The task> Only the lines from the one with "You are a GUI" through the end of the data below belong in the answer, restated word for word, pictures excluded.

Information given>
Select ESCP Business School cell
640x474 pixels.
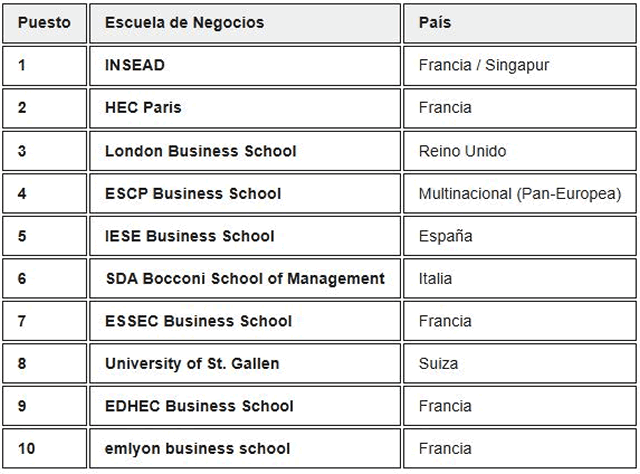pyautogui.click(x=193, y=193)
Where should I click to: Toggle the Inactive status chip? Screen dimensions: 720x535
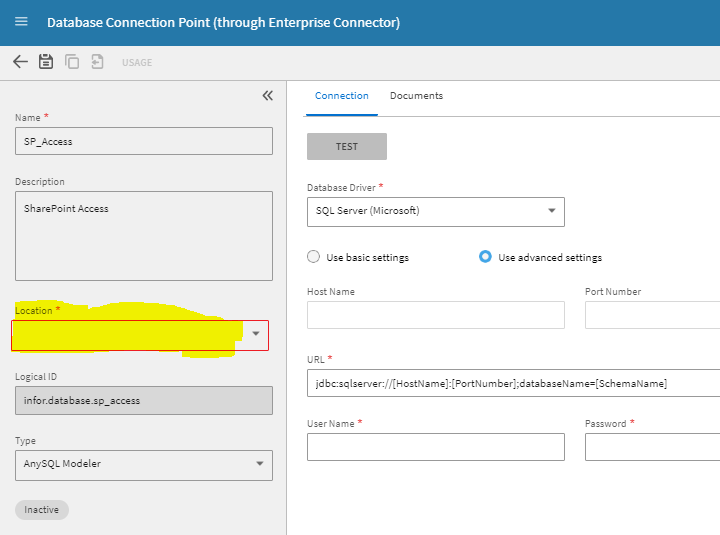42,510
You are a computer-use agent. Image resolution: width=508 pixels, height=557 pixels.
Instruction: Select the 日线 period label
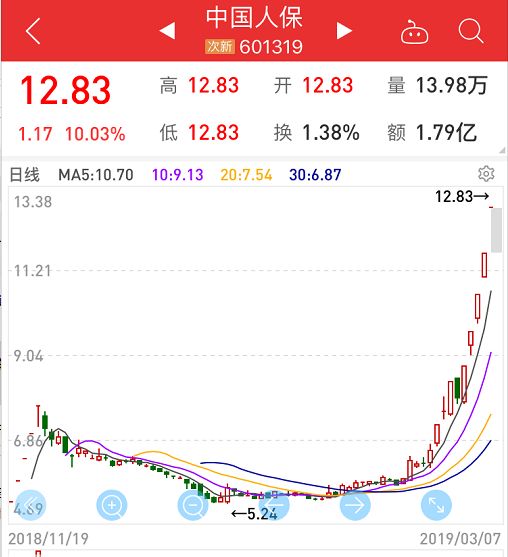click(25, 175)
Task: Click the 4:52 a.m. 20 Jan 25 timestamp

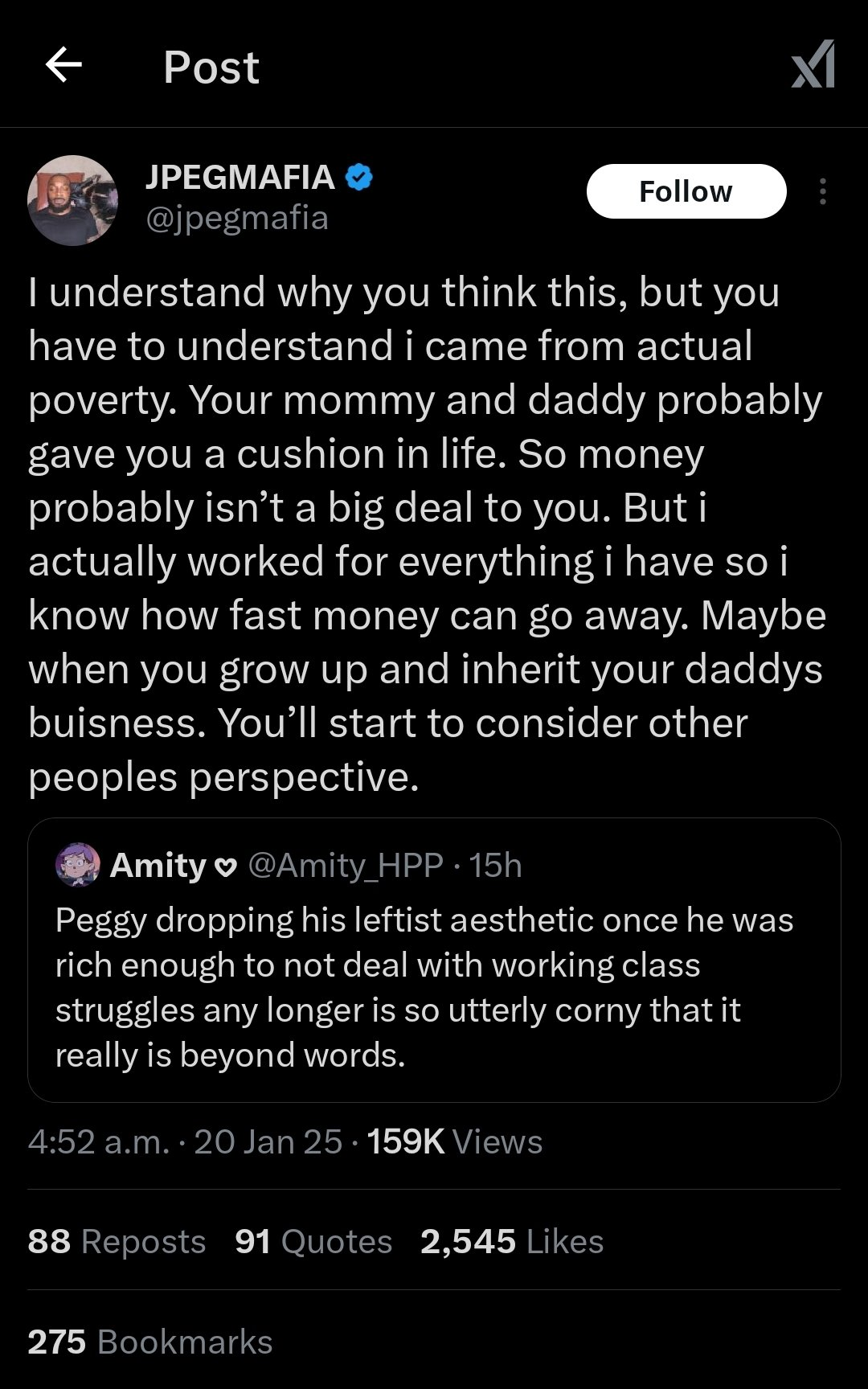Action: (185, 1142)
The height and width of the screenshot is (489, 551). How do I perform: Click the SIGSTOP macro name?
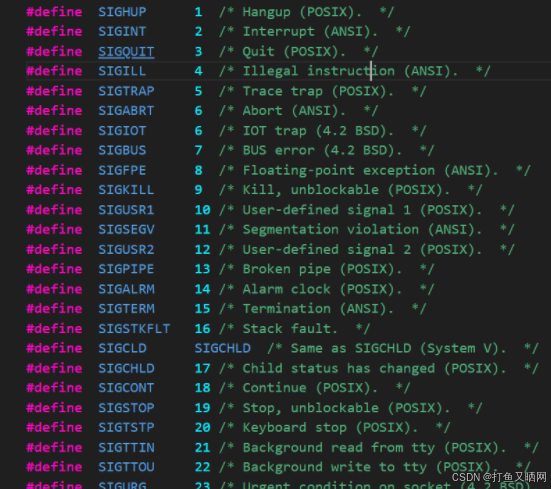[126, 408]
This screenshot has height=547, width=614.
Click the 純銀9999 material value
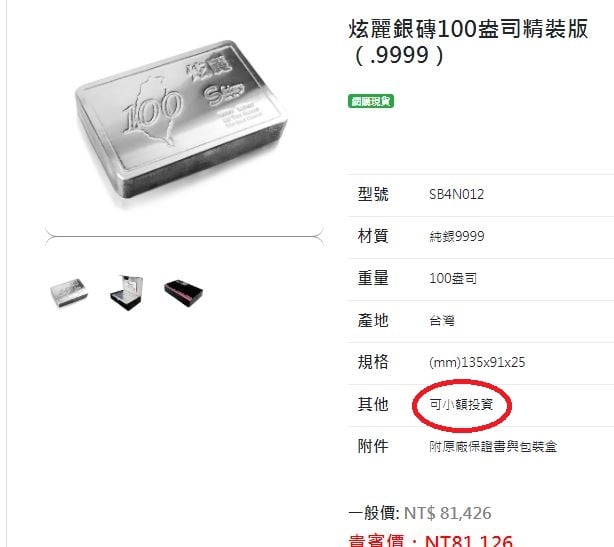(x=457, y=236)
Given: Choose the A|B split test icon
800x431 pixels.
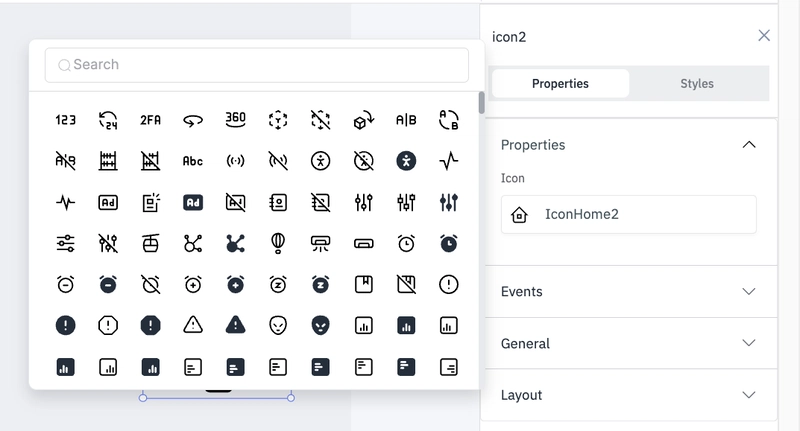Looking at the screenshot, I should 406,120.
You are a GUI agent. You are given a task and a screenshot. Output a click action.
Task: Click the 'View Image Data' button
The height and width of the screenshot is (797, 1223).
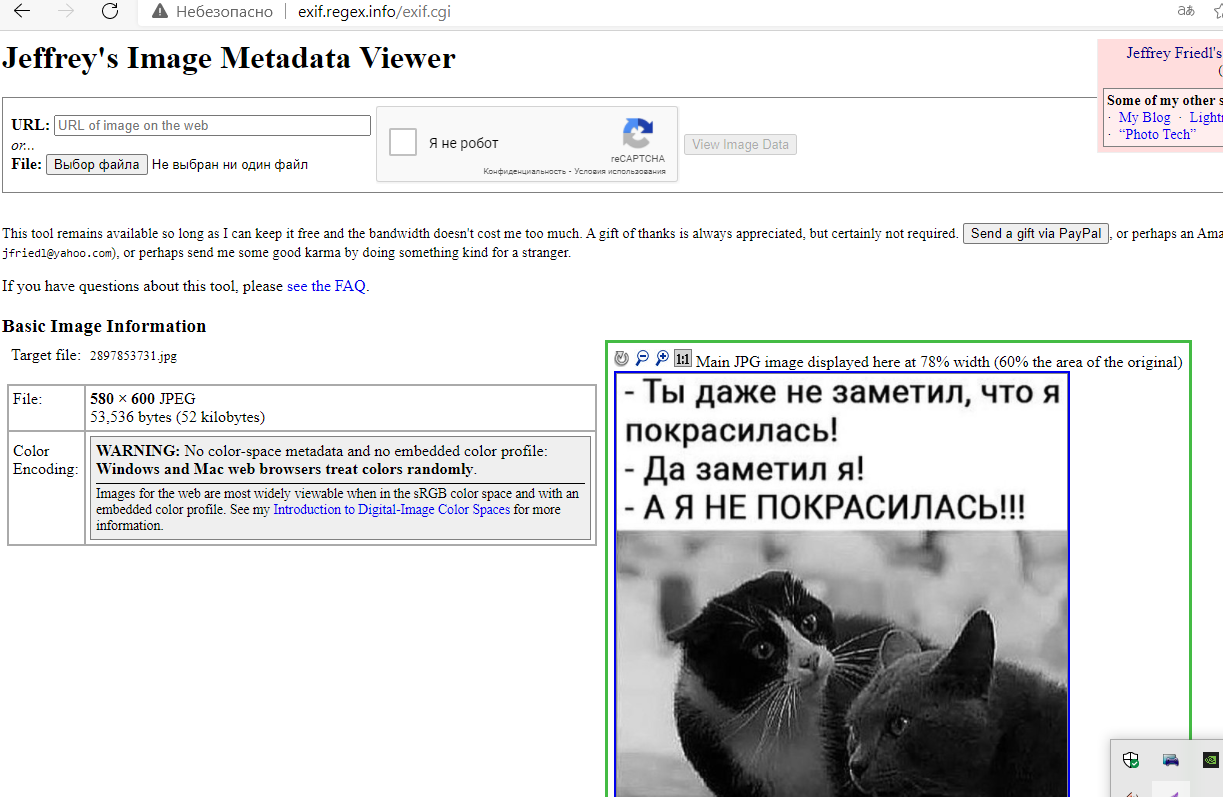740,144
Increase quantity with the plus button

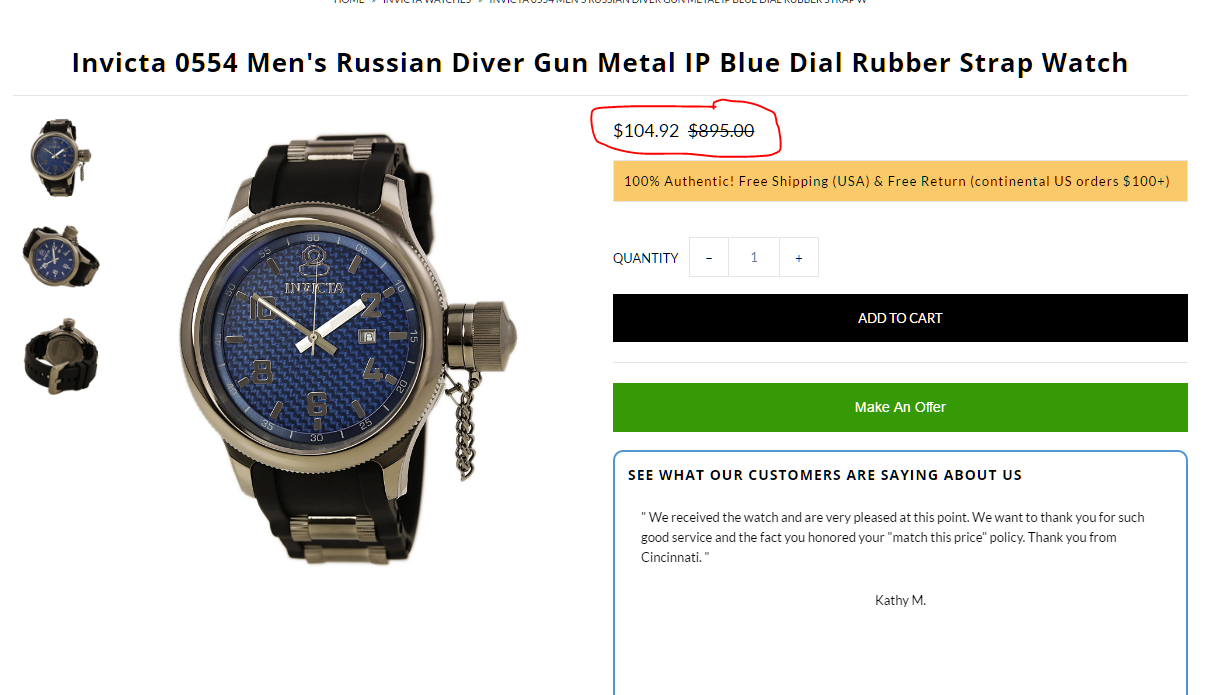(799, 258)
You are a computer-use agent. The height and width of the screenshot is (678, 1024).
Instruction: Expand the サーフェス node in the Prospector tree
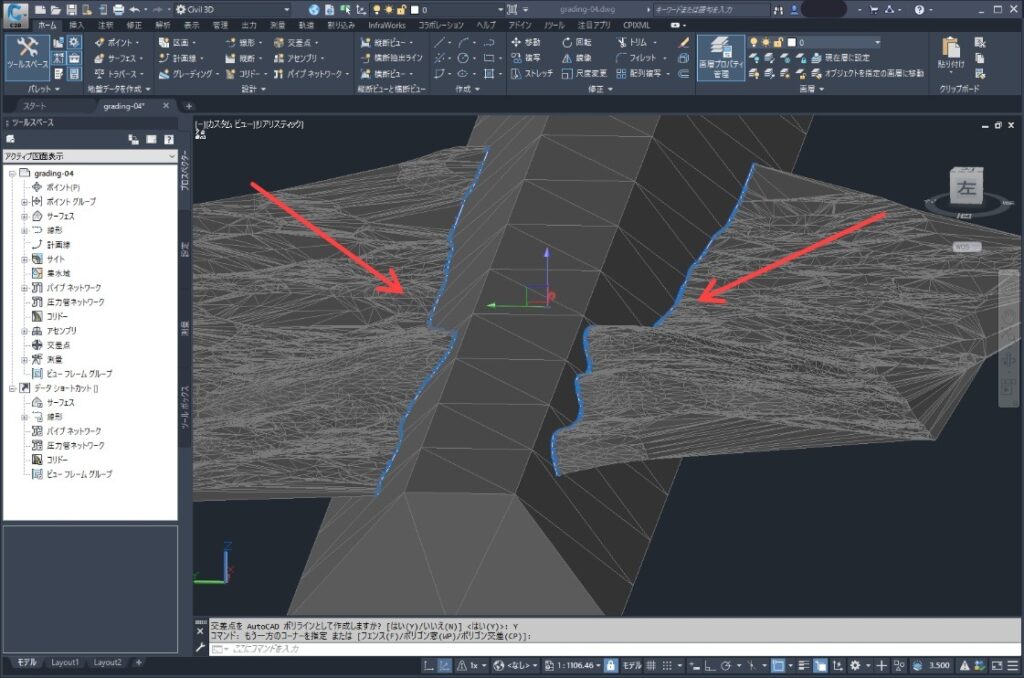(23, 215)
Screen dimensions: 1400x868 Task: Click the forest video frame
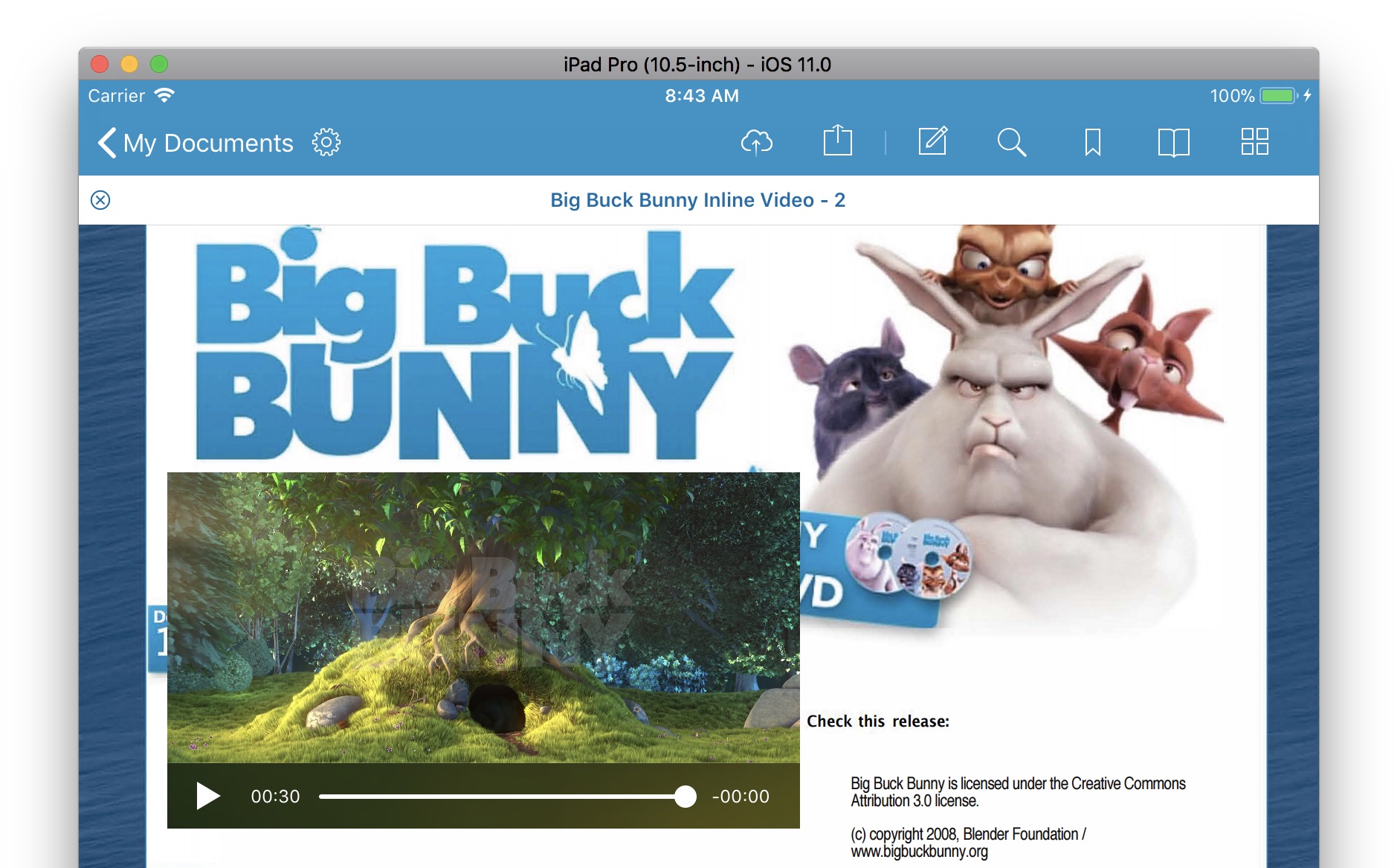click(x=483, y=617)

Written response>
You are a GUI agent. You are given a task and a screenshot. Output a click action.
Task: Click the 'View Image Data' button
The height and width of the screenshot is (797, 1223).
740,144
Increase quantity with the plus button

(799, 258)
You are a computer-use agent. The height and width of the screenshot is (678, 1024).
Instruction: Expand the サーフェス node in the Prospector tree
(23, 215)
Screen dimensions: 1400x868 Task: Click the forest video frame
click(x=483, y=617)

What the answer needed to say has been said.